The currently evolving knowledge based culture is "characterized by
digital (that is, networked processes) rather than analogic (that is,
linear processes)" modalities (Walshok 1999, p.77). This shift, from a
product to a process oriented education, is reflected in the needs and
uses of ICT in education. Life long learning and collaborative learning
principles are especially "facilitated by the networked computer"
(Harrison and Vekar 2000, p.2), and are reflective of the ways in which
current culture lives and works. Thus, education that takes advantage of
technology reflects the larger cultural narrative, while at the same
time offering avenues of learning that are in keeping with current
cultural paradigms, and participate within these paradigms as they shift
within the contested terrains of postmodern geography. Technology
benefits education directly because of this. It offers media effects
that are both familiar and necessary, as well as the media ground upon
which our culture is presently evolving.
To this end, online learning has not "failed" at all, as Laurie
contends. Rather, we are still, and always will be, in media res--within
the process of transition towards new learning paradigms that must
necessarily contradict the nature of learning as we now know it. The
lack of structured flow is in fact a strong point, as we now have the
ability to attenuate our educational environments to multiple modalities
of learning; we are no longer restricted to rote structures of learning
that betray a suspect ideology. There is no "one way," nor should there
be. Monocentric thinking is a hallmark of modernist thought, and is in
fact contrapuntal to the new networked reality of the (post)modern world.
References
Bolter, Jay David and Richard Grusin. (2000 (1999)) Remediation:
Understanding New Media. Cambridge, Mass and London, England: MIT Press.
Castells, M. (1996). The Rise of the Network Society, The Information
Age: Economy, Society and Culture. (Vol. 1). London: Blackwell.
Fusch , Gene E. Breaking Down Perceived Barriers to Lifelong Learning.
Educational Technology & Society 3(1) 2000.

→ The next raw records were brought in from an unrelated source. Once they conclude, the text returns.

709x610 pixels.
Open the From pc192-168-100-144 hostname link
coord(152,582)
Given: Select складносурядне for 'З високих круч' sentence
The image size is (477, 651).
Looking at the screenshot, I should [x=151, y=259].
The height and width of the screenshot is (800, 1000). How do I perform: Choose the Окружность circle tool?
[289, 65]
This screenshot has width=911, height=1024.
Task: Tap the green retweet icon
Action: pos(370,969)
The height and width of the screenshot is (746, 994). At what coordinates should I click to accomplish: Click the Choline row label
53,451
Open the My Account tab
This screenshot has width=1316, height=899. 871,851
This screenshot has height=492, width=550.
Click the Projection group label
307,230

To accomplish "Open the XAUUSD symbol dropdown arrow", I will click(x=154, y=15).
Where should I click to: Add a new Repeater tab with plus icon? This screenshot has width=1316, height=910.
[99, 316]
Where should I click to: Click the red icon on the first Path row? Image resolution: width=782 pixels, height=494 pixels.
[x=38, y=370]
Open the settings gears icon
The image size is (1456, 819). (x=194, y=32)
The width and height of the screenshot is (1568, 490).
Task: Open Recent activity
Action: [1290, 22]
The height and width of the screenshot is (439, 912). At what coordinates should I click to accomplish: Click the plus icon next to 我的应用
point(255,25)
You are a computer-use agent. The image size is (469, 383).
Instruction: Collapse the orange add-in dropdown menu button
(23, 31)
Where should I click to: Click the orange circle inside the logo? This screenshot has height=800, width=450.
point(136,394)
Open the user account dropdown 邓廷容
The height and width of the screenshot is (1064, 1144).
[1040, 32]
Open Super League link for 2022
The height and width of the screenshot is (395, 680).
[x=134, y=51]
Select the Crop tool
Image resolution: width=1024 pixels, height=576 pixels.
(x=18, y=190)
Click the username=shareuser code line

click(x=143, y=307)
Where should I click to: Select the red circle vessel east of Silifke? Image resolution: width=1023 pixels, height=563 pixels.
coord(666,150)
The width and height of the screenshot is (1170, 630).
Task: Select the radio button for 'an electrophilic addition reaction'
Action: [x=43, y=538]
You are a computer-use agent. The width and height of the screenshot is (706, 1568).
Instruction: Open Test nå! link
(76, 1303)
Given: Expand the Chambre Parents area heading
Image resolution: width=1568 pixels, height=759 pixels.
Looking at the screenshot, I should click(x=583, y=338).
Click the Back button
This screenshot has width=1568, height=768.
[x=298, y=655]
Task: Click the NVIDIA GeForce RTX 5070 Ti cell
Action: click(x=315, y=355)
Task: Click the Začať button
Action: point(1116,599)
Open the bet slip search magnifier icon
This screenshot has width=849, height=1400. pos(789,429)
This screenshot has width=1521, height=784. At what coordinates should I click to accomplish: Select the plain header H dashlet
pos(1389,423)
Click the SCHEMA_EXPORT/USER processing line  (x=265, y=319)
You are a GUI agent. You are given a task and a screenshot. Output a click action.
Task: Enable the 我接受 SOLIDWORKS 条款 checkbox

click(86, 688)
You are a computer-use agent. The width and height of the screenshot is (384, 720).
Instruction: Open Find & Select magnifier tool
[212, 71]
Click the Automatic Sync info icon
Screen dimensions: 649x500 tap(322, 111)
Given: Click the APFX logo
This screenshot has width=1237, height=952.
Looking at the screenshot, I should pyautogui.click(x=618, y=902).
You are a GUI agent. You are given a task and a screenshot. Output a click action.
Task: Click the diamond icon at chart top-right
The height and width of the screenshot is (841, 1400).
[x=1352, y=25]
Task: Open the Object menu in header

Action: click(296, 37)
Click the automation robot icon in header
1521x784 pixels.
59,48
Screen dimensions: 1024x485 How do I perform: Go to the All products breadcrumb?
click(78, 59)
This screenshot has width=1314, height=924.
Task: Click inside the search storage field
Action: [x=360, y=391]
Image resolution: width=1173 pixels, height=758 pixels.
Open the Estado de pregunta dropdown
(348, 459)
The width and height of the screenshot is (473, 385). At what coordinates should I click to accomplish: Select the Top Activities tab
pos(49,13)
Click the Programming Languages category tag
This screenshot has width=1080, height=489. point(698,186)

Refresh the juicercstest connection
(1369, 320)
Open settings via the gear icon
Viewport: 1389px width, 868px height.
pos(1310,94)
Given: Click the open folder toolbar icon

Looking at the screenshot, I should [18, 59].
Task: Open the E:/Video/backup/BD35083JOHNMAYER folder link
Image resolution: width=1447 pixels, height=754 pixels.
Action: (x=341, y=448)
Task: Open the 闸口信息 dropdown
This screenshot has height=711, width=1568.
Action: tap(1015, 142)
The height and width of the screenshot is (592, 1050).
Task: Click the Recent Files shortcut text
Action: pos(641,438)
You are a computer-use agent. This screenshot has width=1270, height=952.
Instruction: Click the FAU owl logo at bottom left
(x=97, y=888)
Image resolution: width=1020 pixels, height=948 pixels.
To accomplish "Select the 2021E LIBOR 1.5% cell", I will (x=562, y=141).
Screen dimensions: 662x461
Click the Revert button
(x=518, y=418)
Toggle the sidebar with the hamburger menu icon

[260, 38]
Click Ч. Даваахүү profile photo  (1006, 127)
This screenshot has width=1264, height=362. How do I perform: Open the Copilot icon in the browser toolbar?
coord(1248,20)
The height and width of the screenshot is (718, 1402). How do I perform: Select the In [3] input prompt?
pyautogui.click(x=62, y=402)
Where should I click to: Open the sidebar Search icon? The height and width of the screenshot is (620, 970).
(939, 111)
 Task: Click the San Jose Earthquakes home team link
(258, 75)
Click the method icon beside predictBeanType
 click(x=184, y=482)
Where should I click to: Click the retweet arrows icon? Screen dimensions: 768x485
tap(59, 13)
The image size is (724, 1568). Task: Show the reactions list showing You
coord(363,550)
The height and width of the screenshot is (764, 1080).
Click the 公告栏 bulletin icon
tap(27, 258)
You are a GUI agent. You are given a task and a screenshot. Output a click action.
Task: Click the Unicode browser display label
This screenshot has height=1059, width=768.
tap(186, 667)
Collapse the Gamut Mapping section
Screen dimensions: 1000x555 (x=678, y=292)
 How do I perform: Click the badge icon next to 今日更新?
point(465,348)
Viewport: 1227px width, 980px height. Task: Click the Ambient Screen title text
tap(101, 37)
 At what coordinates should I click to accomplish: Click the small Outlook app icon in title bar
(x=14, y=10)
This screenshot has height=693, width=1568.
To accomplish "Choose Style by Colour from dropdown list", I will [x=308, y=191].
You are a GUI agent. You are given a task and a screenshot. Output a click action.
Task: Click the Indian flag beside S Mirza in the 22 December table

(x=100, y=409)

http://ifets.ieee.org/periodical/vol_1_2000/fusch.html
Harrison, J., Vekar, J (2000). New Learning Technologies: applications,
challenges, and success stories from the front lines. Canada:
TeleLearning NCE and Office of Learning Technologies. www.telelearn.ca
Kellner, Douglas. (2000) "Multiple Literacies and Critical Pedagogies:
New Paradigms." Peter Pericles Trifonas, ed. Revolutionary Pedagogies:
Cultural Politics, Instituting Education, and the Discourse of Theory.
New York and London: Routledge. 196-221.
Levinson, Paul. (1997) The Soft Edge: A Natural History and Future of
the Information Revolution. London and New York: Routledge.
McLuhan, Marshall. (1964) Understanding Media: The Extensions of Man.
New york: Signet Books.
Privateer,P. (1999). "Academic Technology and the Future of Higher
Education: Strategic Paths Taken and Not Taken." The Journal of Higher
Education. 70(1): 60-79.
Simerly, R. (1999)."Practical Guidelines and Suggestions for Designing
and Implementing Technology-Enhanced Education". The Journal of
Continuing Higher Education. Spring: 39-47.
Walshok, M. (1999). " Dialogue and Collaboration as Keys to Building
Innovative Educational Initiatives in a Knowledge-Based Economy." New
Directions for Adult and Continuing Education. 81(spring). 77-86.